Except, typically, today's new power won't affect the terrorists and the more teched up crims.  They'll already be using Tor or other darknets, sat behind proxies or VPNs.  That the operational case doesn't mention terrorism is the giveaway: those who really do have something to hide know that the authorities are out to get them and act accordingly.  Those caught up will be the curious, the idiots, those who previously would have been detected anyway, if slightly further down the line.  Anyone who wasn't aware of what's on the cards now will be, further reducing the efficacy of the new law.

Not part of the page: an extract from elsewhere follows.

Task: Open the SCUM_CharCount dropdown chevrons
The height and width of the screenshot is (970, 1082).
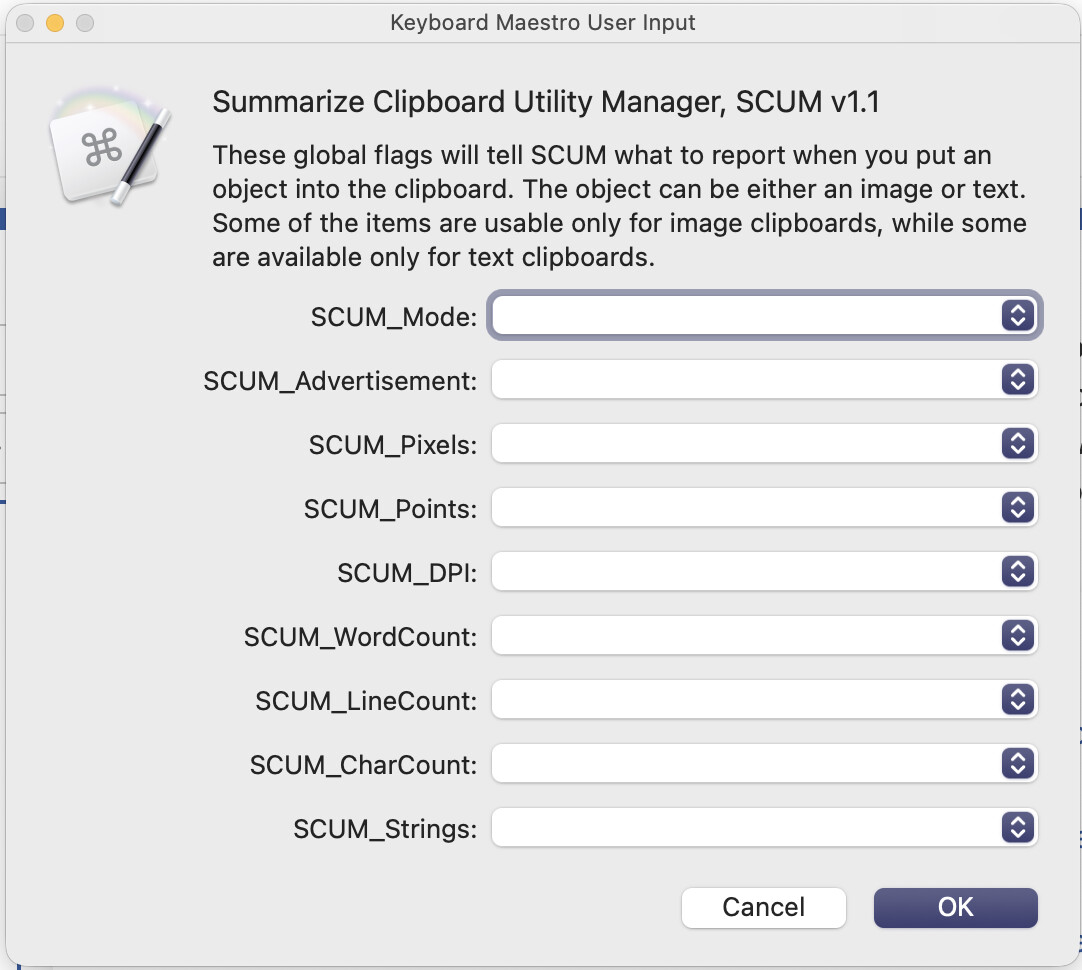Action: pos(1016,764)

Ministers seem to be relying on how as a nation we have always been far less concerned about privacy and the actions of our intelligence agencies than either the Americans, aware of the scandals involving the FBI and CIA, or the Germans, living with the legacy of the Nazis and then the Stasi.  It is Bletchley Park, Alan Turing, Enigma, Bond, rather than Peter Wright, the infiltration of groups on the left, the remaining questions over collusion in Northern Ireland, the refusal until very recently to operate in so much as half light, let alone be as open as the security services can be.  As David Allan Green has identified, the strategy has been to try and buy off those most likely to make a fuss.  The Wilson doctrine might have been declared illegal, but a judge and the prime minister will have to sign off before any MP can have their communications intercepted.  The media meanwhile can be reassured that their sources have been given more protection than has been the case, not that the press other than the usual coalition of Guardian, Independent and FT was likely to say anything in opposition anyway.  When it comes to ordinary folk, those with the most to lose from these plans, only the traditional voices, those derided and ignored before, are speaking up.  Judicial oversight of warrants might yet be tightened, but the securocrats have played a blinder on everything else.  Once again, they've won.